__What the task requires__
Copy out each line of the material below that contains the word "blue". Case counts.

** Begin Input **

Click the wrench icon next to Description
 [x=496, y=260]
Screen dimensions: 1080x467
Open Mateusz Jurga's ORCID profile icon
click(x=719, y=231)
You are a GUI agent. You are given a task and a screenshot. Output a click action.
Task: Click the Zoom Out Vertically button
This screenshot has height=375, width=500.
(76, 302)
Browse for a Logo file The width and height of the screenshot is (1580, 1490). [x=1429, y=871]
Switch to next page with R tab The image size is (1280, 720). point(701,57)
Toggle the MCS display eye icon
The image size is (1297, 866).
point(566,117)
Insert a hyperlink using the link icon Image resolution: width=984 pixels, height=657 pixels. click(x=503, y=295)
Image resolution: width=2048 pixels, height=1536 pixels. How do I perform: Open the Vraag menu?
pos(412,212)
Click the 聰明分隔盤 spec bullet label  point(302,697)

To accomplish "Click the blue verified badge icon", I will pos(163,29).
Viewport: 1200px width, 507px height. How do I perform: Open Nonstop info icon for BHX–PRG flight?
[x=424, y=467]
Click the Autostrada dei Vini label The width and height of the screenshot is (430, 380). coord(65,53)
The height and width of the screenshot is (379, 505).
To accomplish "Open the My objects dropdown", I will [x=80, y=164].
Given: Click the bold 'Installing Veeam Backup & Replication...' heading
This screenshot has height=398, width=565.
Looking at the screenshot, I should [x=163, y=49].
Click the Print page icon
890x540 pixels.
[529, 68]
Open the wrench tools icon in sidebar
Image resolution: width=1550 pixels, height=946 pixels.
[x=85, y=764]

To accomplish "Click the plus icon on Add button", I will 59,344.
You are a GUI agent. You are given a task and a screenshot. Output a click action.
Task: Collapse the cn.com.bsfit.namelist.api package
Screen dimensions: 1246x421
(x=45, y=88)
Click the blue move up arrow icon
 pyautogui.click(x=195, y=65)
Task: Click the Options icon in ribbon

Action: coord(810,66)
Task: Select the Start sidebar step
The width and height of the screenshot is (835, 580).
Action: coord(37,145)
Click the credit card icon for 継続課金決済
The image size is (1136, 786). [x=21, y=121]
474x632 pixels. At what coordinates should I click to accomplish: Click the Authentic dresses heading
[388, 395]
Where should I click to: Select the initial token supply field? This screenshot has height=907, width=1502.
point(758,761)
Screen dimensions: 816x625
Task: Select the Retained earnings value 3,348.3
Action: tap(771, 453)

** End Input **

__Result__
To accomplish "Click the blue verified badge icon", I will pos(163,29).
Click the blue move up arrow icon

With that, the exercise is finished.